Fiquei observando ela ir em direção ao carrinho e começar a apanhar os livros da mesa. Resolvi então voltar ao meu trabalho, mas foi um pouco difícil pois a cada quinze minutos ela vinha me cutucar e perguntar o que deveria fazer em seguida o que me deixava extremamente irritado. Eu não sou uma pessoa ruim, muito menos mal educado, mas é que aquela garota conseguia me dar nos nervos, tinha a capacidade de me irritar apenas com a quele sorriso confiante que ela me dava cada vez que eu olhava pra ela. Então resolvi parar de olhar, apenas passava as tarefas pra ela antes mesmo que ela conseguisse terminar a anterior, mantive ela ocupada o dia todo, dessa forma ela não tinha tempo de ficar me fazendo perguntas e nem podia me irritar com aquele sorriso.

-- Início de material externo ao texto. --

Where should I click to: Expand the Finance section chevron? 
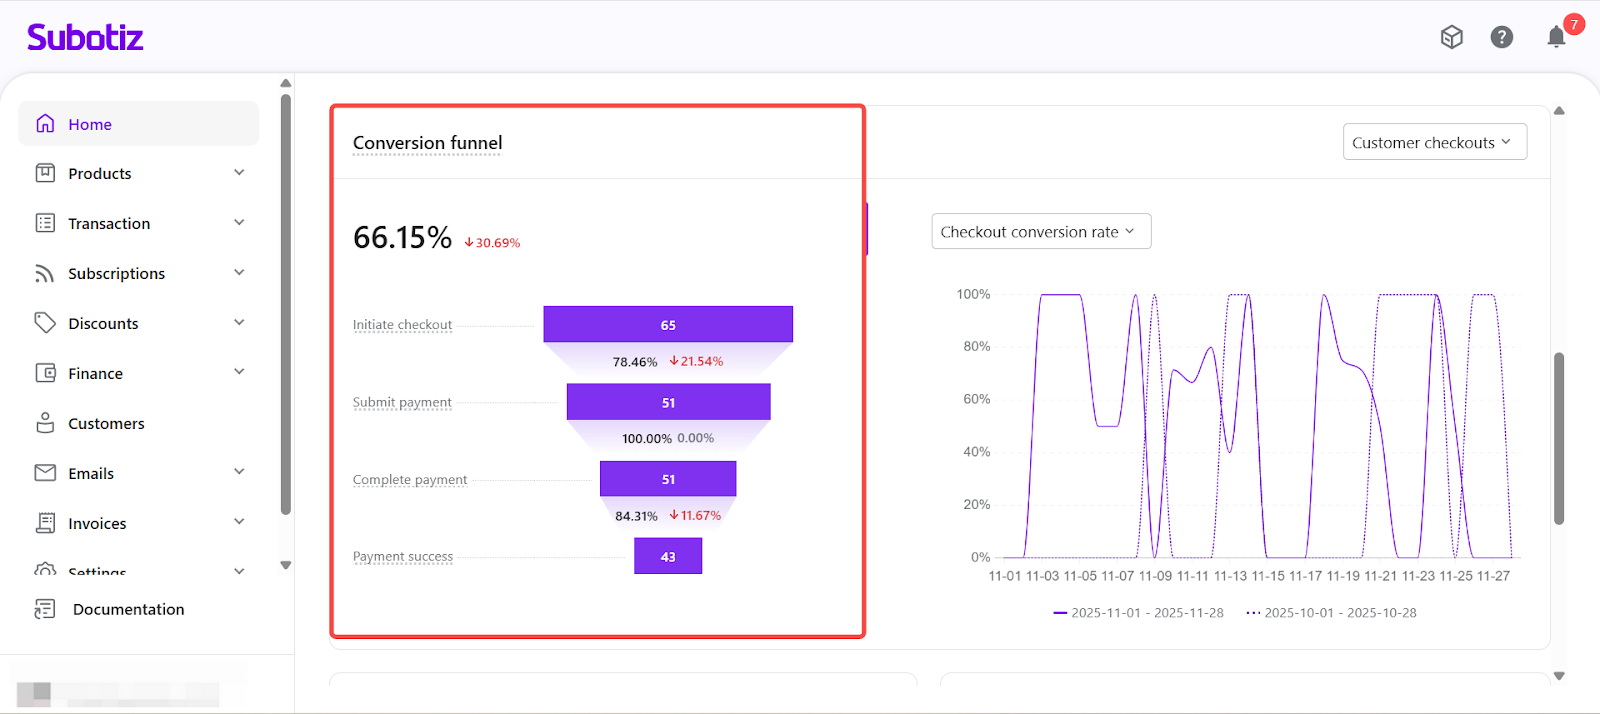pyautogui.click(x=239, y=372)
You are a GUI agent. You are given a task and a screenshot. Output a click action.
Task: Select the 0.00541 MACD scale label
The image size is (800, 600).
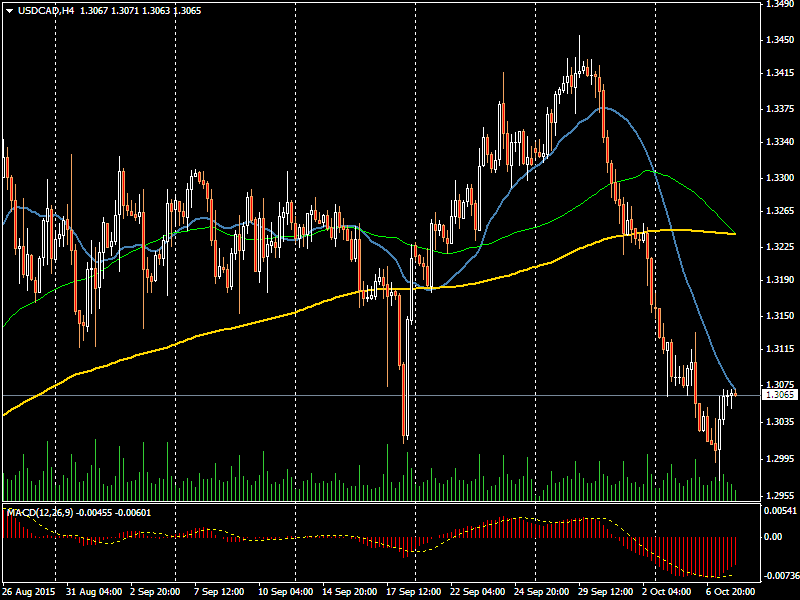(x=780, y=511)
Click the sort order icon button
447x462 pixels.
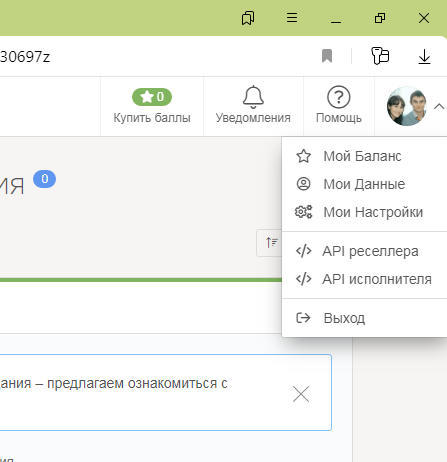point(270,243)

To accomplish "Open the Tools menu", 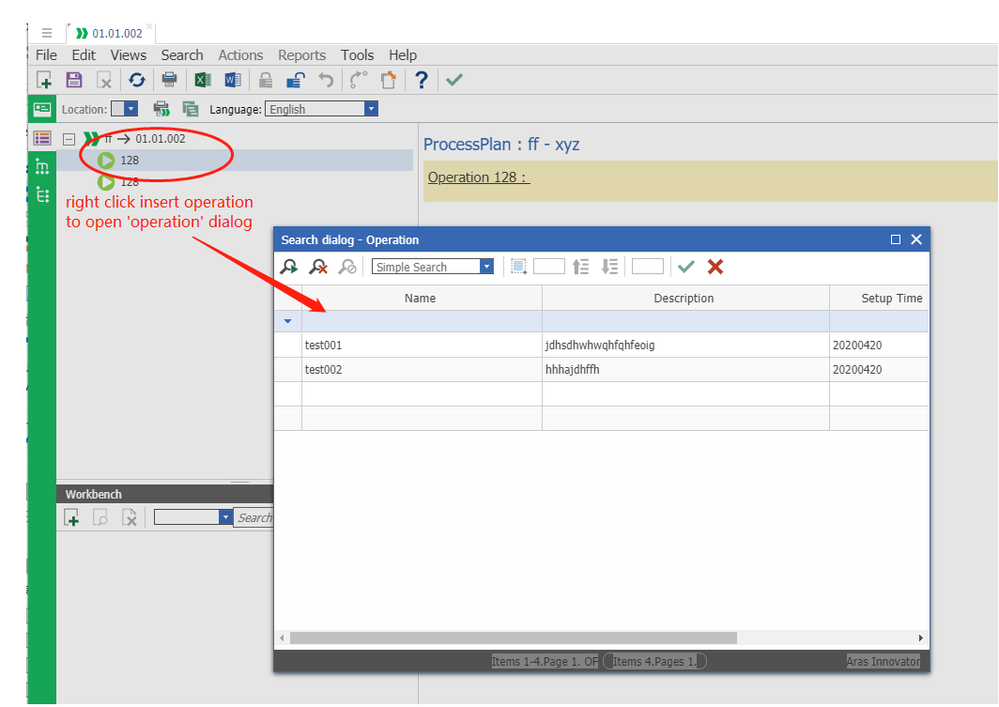I will click(357, 55).
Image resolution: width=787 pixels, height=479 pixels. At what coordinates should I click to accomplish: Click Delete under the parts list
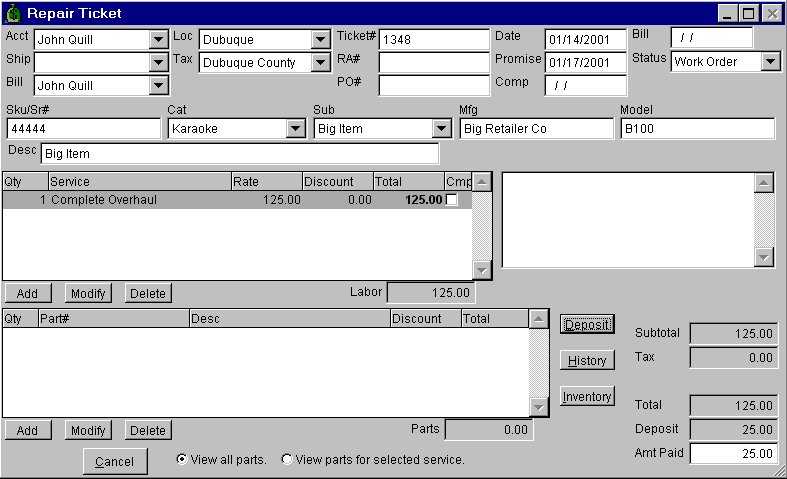(147, 430)
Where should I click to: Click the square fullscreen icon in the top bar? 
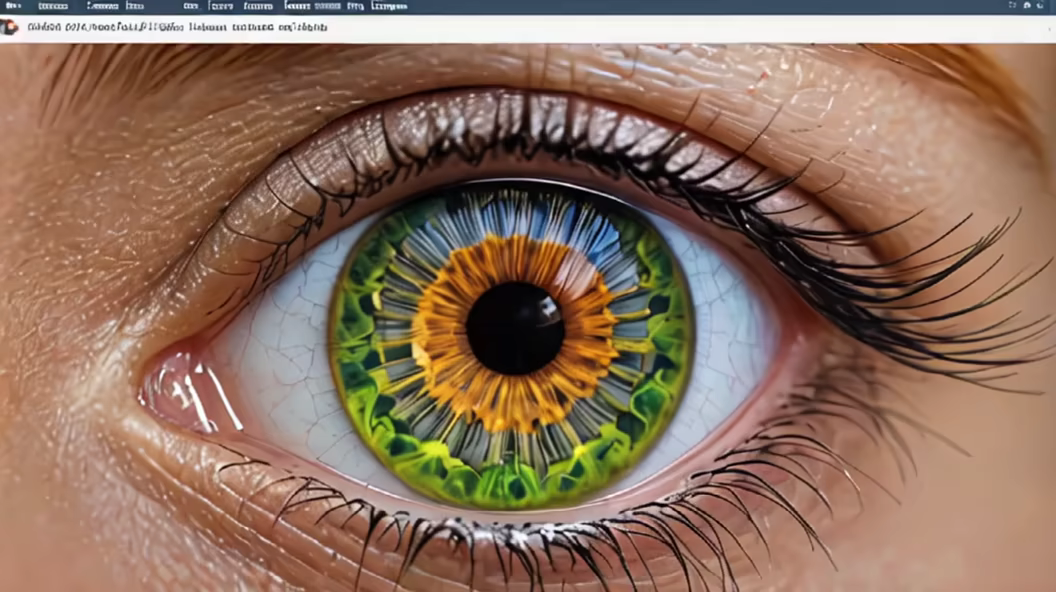1011,6
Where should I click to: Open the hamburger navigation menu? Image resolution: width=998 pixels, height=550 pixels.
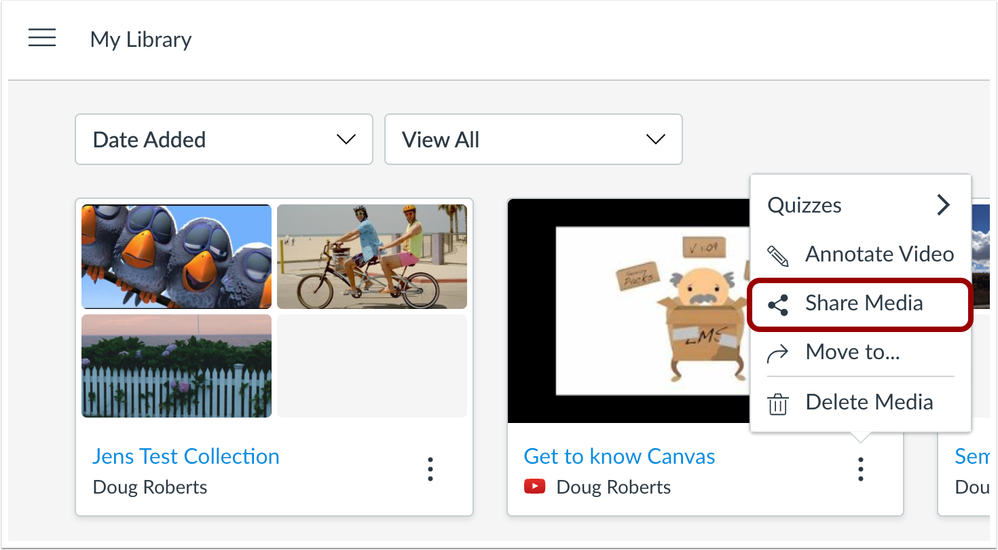(x=42, y=39)
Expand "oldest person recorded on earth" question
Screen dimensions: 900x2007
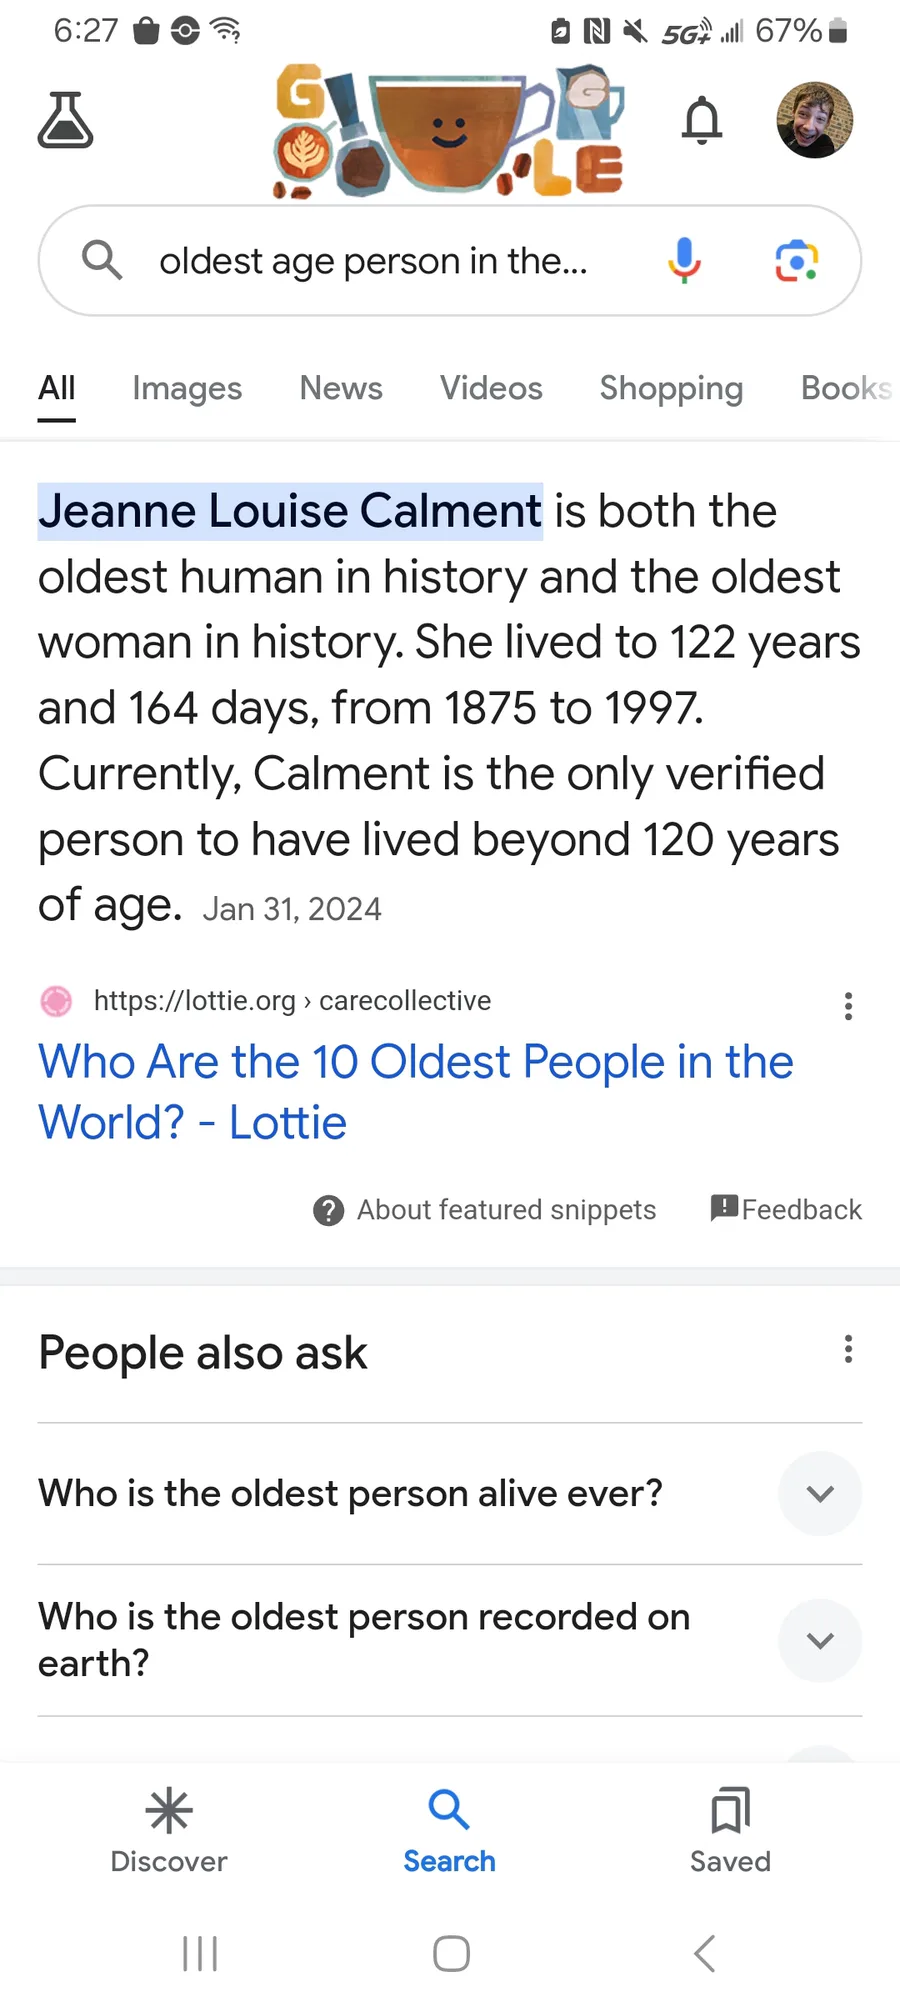820,1641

Foi dessa forma que eu passei o dia, evitando-a a todo custo, mas pelo menos o expediente passou rápido e eu agradeci quando o relógio deu cinco horas e eu finalmente pude fechar tudo e ir embora, desci a escadaria com ela atrás de mim, segui para a minha moto e coloquei o capacete quando alguém me dá um soco no ombro.

- Eu disse que iam roubar a minha bicicleta, e a culpa foi sua! Como você acha que eu vou ir pra casa agora? Por causa da sua incapacidade de ajudar eu me ferrei, logo agora que eu arrumei um emprego e preciso da minha bike! Fora que a minha avó vai me matar quando eu chegar em casa tarde!- berrou ela no meu ouvido e saiu batendo os pés feito uma criança contrariada.

Mas na minha cabeça só haviam dua perguntas: Como uma pessoa podia ser tão irritante e cheia de si? E a pergunta que não queria calar dentro de mim, como ela podia ser tão colorida se tudo que eu via há seis meses era cinza?

O fato é que talvez uma parcela da culpa da bike roubada era minha, mas só uma pequena parcela. Então resolvi que não custaria nada oferecer a ela uma carona pra casa. Alcancei ela e ofereci um capacete extra que tinha sempre comigo:

- Vem, eu te levo pra casa- disse um tanto descontente. Ela sorriu, colocou o capacete e pulou na garupa sem ao menos pensar, e para minha surpresa ela colocou os braços ao redor de mim e encostou a cabeça nas minhas costas.

- Já pode ir, eu te explico o caminho- respondeu, e eu só consegui sentir o calor da sua respiração perto do meu ouvido.